Task instructions
Could you restate, word for word, the line that has "Click the participants list scrollbar" and all lines following it through the end of the entries below?

Records for processing
════════

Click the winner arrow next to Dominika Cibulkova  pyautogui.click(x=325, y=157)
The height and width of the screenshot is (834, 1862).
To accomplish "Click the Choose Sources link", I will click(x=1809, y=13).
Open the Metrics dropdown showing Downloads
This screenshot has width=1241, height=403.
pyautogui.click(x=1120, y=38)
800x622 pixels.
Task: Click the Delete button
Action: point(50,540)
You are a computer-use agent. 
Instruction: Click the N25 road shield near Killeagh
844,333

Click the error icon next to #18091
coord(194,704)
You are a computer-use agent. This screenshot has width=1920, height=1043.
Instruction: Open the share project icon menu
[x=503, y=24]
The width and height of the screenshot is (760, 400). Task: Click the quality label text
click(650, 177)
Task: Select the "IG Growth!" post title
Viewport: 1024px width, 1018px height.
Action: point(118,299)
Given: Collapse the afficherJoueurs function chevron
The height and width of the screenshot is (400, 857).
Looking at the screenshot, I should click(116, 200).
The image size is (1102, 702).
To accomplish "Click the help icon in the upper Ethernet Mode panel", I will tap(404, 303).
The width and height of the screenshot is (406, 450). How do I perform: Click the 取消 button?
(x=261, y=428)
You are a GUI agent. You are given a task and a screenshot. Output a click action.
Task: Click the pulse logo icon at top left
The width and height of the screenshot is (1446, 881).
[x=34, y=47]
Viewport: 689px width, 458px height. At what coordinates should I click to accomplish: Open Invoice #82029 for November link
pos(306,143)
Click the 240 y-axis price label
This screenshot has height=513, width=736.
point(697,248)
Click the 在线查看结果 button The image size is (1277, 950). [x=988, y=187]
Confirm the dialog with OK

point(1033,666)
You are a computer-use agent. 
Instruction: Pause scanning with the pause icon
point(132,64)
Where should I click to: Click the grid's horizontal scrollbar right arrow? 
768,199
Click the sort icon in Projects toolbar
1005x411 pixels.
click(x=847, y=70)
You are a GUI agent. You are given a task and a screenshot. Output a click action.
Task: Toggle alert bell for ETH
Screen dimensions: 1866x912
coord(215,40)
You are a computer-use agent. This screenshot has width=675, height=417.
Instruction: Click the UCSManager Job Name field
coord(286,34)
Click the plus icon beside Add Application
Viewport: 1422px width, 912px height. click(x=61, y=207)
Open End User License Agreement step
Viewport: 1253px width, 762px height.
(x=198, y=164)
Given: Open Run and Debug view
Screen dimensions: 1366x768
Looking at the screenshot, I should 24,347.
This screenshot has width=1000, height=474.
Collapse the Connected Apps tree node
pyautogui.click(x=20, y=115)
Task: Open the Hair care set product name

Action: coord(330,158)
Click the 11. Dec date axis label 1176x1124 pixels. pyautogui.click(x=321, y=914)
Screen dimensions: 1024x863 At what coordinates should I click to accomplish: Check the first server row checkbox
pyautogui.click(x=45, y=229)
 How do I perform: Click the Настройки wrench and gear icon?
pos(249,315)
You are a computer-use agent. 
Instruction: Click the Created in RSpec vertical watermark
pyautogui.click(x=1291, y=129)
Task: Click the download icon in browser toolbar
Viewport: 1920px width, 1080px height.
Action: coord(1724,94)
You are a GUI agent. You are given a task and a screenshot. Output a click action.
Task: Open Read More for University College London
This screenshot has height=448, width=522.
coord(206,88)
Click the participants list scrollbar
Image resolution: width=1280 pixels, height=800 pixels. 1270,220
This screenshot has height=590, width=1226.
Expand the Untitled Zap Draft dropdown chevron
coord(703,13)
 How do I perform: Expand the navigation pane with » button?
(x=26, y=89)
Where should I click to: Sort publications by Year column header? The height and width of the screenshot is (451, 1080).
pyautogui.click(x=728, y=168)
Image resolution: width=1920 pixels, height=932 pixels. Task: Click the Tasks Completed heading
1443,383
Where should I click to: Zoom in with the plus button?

════════

Response to this exercise
Click the participants list scrollbar
Image resolution: width=1280 pixels, height=800 pixels. 1270,220
This screenshot has height=590, width=1226.
Expand the Untitled Zap Draft dropdown chevron
coord(703,13)
 How do I perform: Expand the navigation pane with » button?
(x=26, y=89)
Where should I click to: Sort publications by Year column header? The height and width of the screenshot is (451, 1080).
pyautogui.click(x=728, y=168)
Image resolution: width=1920 pixels, height=932 pixels. Task: Click the Tasks Completed heading
1443,383
Where should I click to: Zoom in with the plus button?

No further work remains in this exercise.